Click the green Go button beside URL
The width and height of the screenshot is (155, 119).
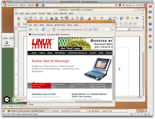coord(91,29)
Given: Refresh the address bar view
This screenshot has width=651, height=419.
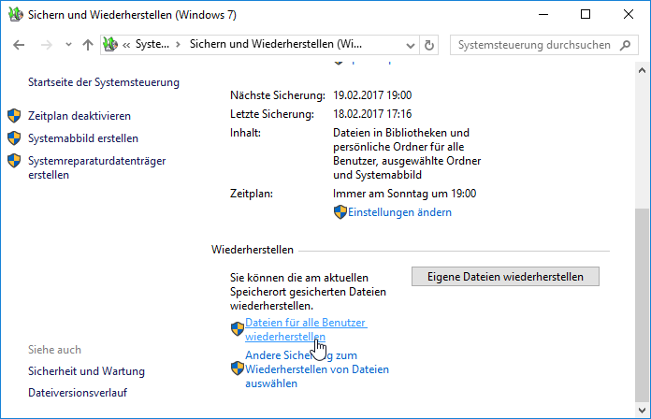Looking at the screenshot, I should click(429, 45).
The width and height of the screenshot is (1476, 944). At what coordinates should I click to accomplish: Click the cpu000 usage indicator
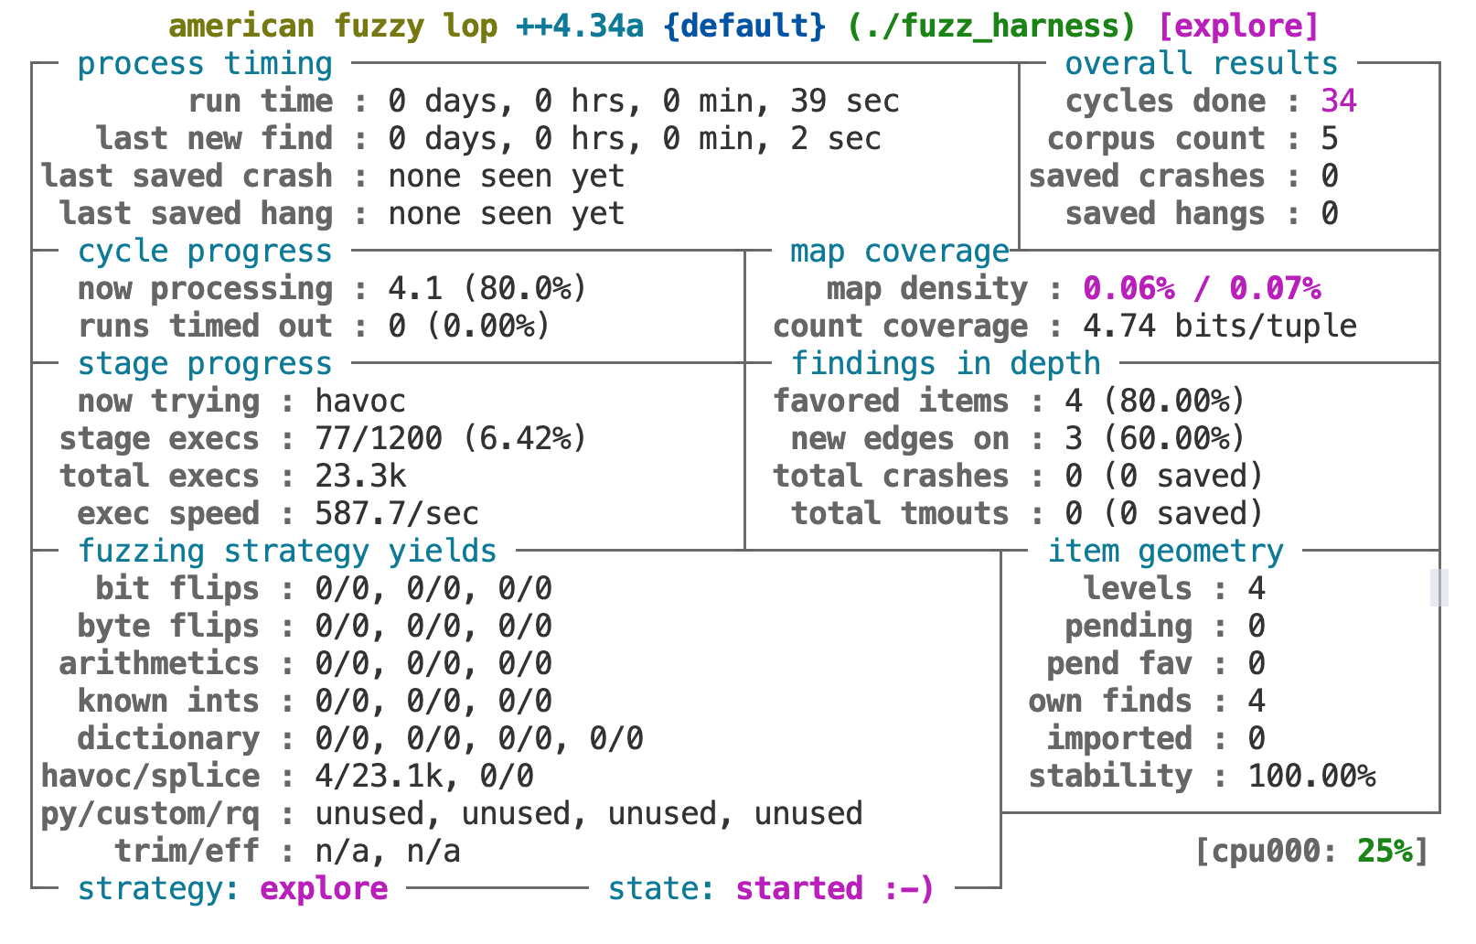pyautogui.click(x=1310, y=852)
* * * * *
- _How to complete this task_
Without copying any picture, write out all of the material exactly as it reads.

- _Task solution_
Click the green Go button beside URL
The width and height of the screenshot is (155, 119).
coord(91,29)
Given: Refresh the address bar view
This screenshot has width=651, height=419.
Looking at the screenshot, I should click(429, 45).
The width and height of the screenshot is (1476, 944). At what coordinates should I click to accomplish: Click the cpu000 usage indicator
pyautogui.click(x=1310, y=852)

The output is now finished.